| Problem requirements |
Look through the data and write out every line with the word "pixels" in it.

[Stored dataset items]

== == ==

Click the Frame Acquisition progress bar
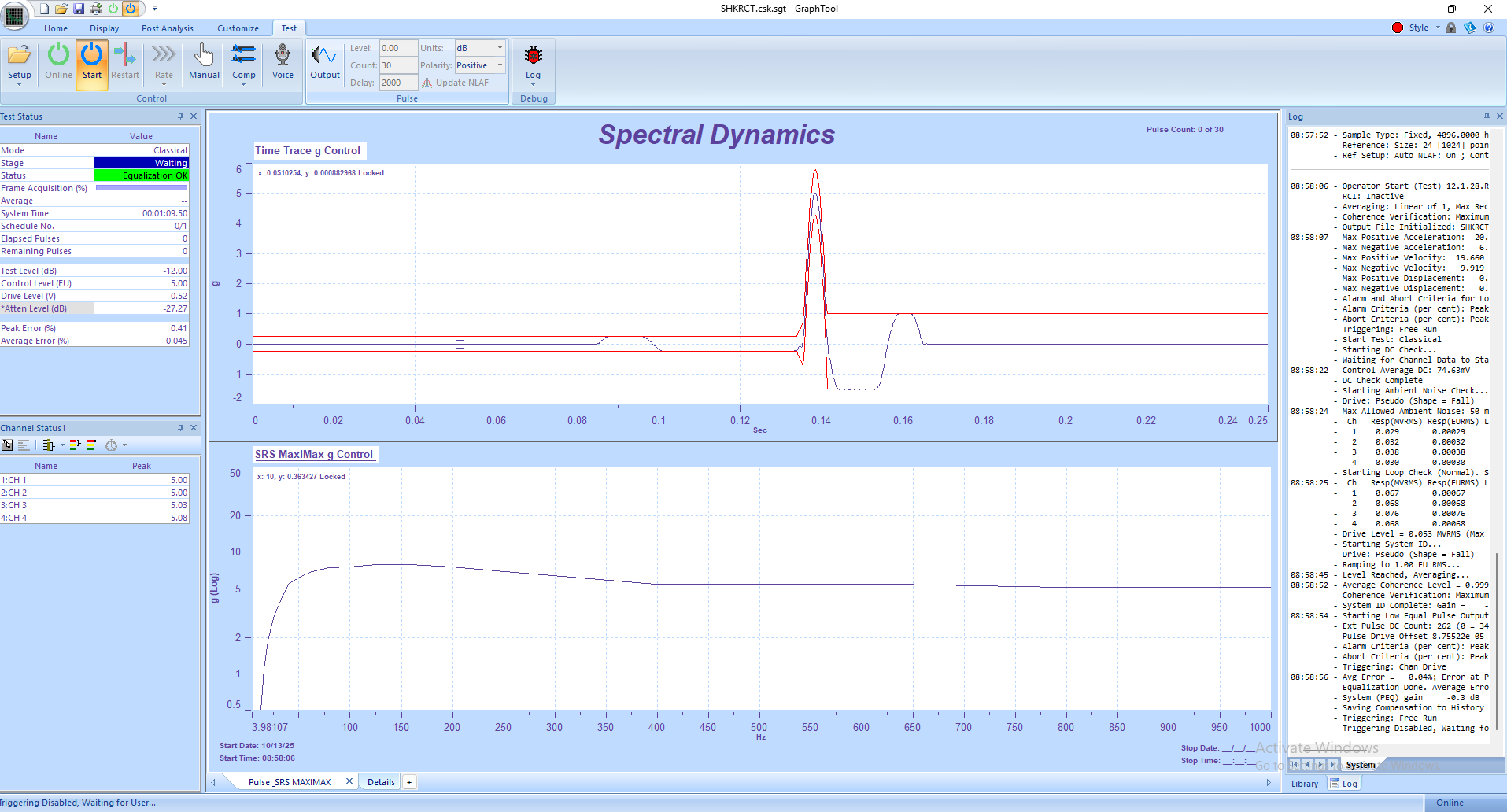The height and width of the screenshot is (812, 1507). tap(142, 188)
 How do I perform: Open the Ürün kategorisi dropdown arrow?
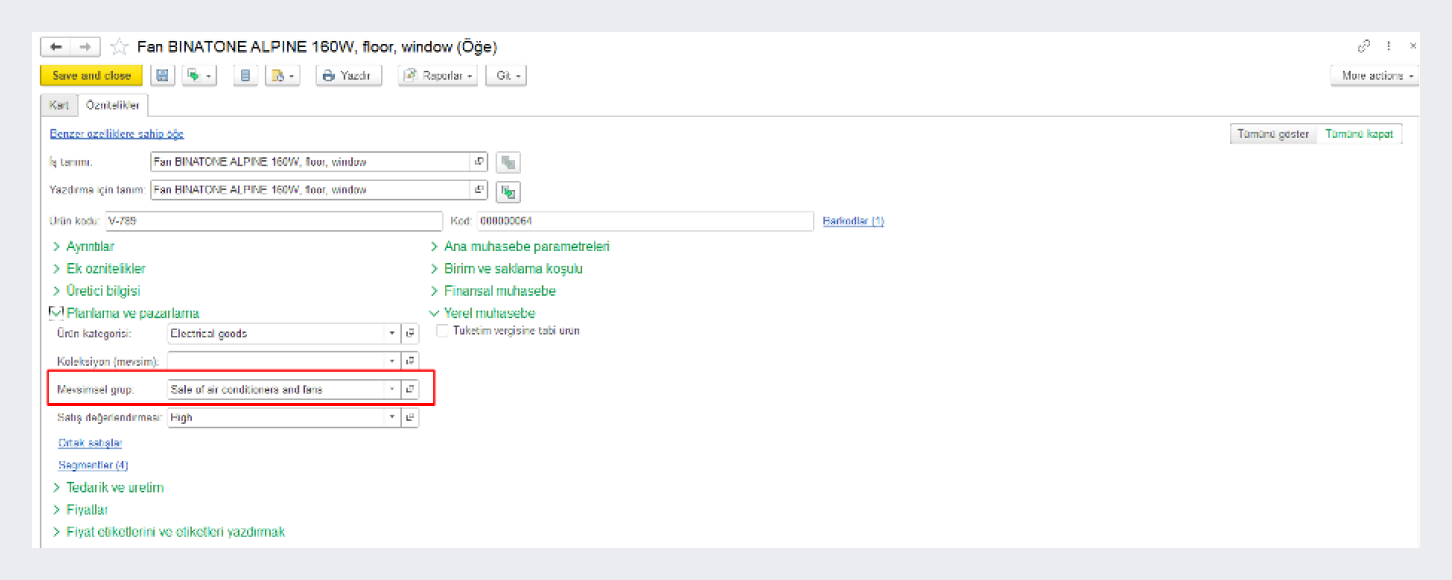392,334
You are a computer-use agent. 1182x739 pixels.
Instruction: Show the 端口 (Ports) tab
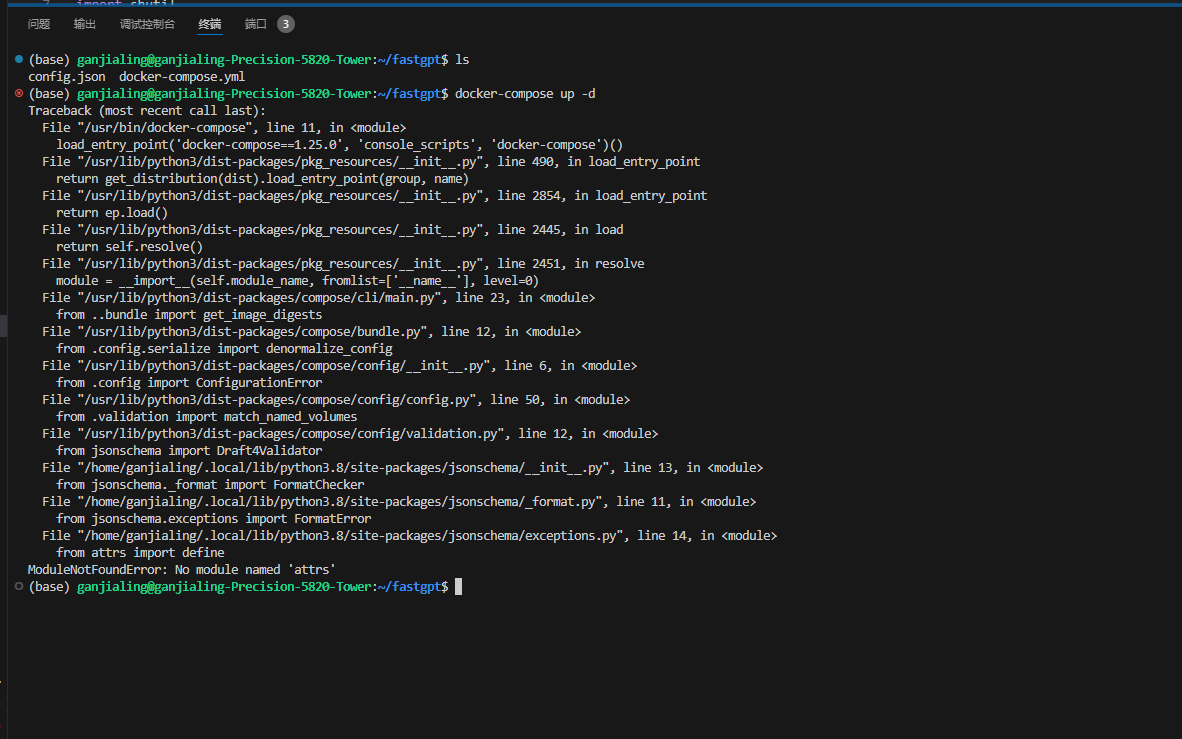click(x=256, y=24)
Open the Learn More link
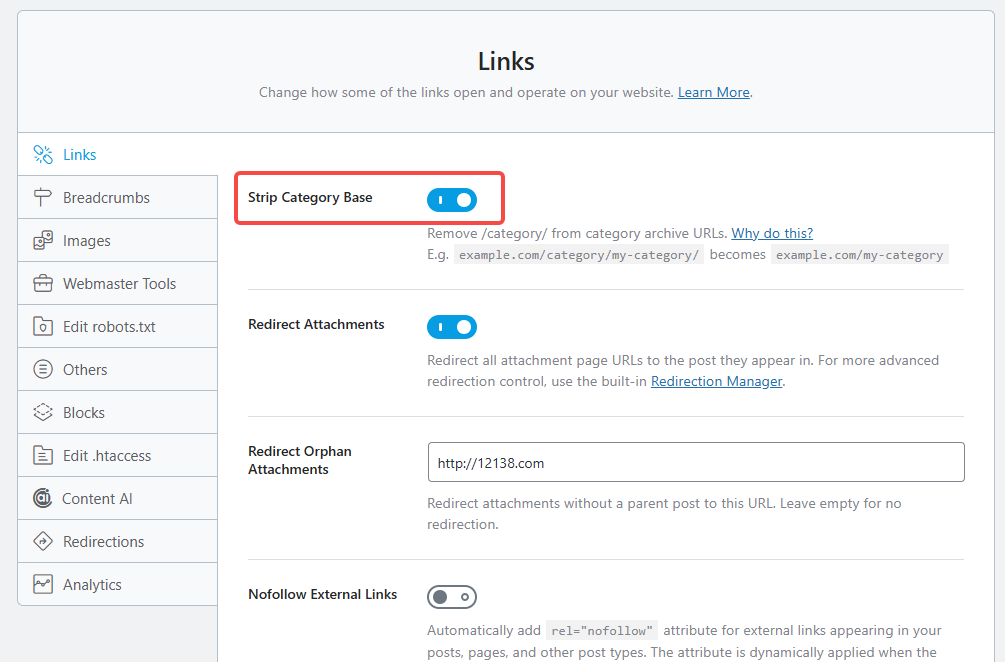 coord(713,92)
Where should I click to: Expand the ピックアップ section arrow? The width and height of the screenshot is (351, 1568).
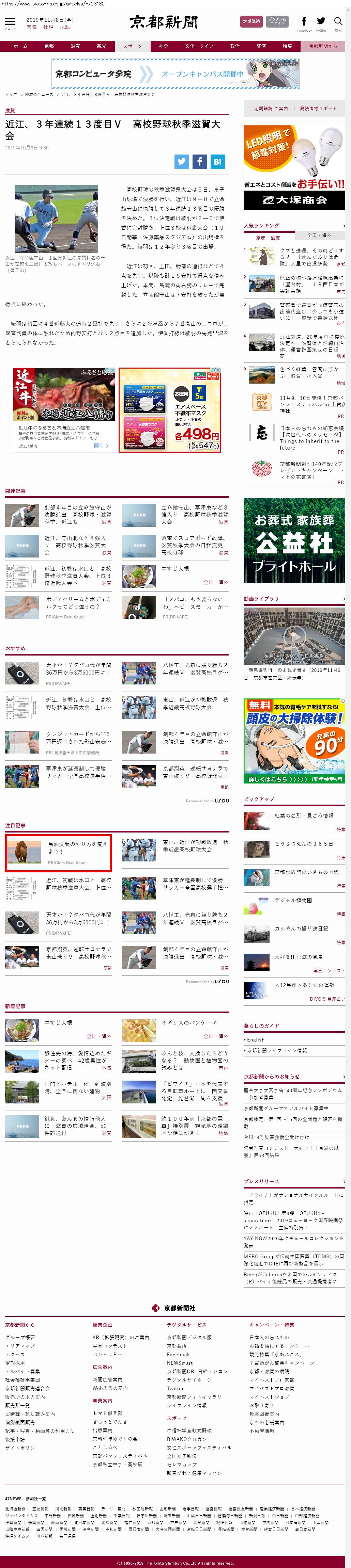[344, 799]
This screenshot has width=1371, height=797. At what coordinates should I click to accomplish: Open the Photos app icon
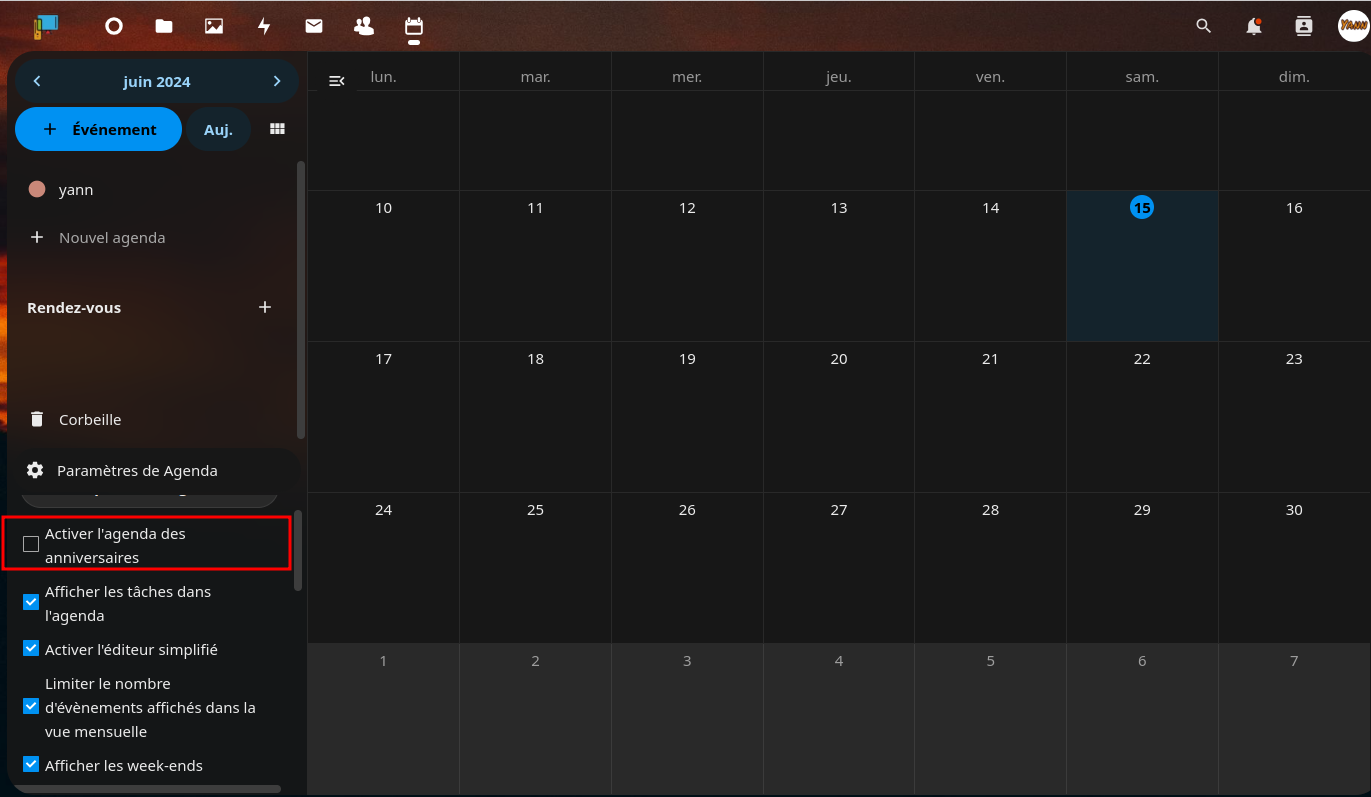click(x=214, y=27)
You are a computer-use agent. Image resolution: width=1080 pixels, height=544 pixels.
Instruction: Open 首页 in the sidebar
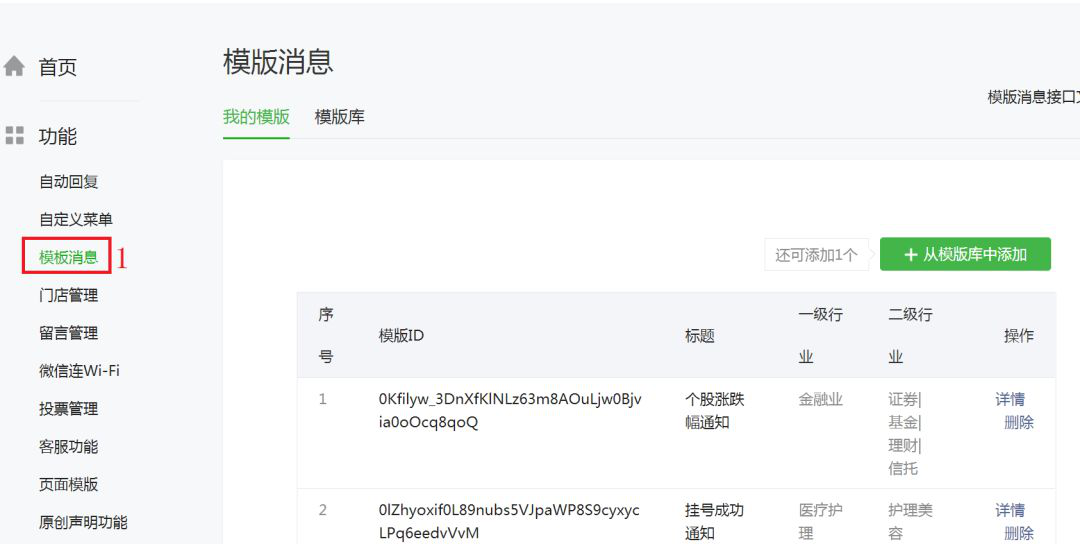[x=57, y=67]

== == ==

| Worked solution |
You are a computer-use agent. 1182x739 pixels.
You are a computer-use agent. Image resolution: width=1080 pixels, height=544 pixels.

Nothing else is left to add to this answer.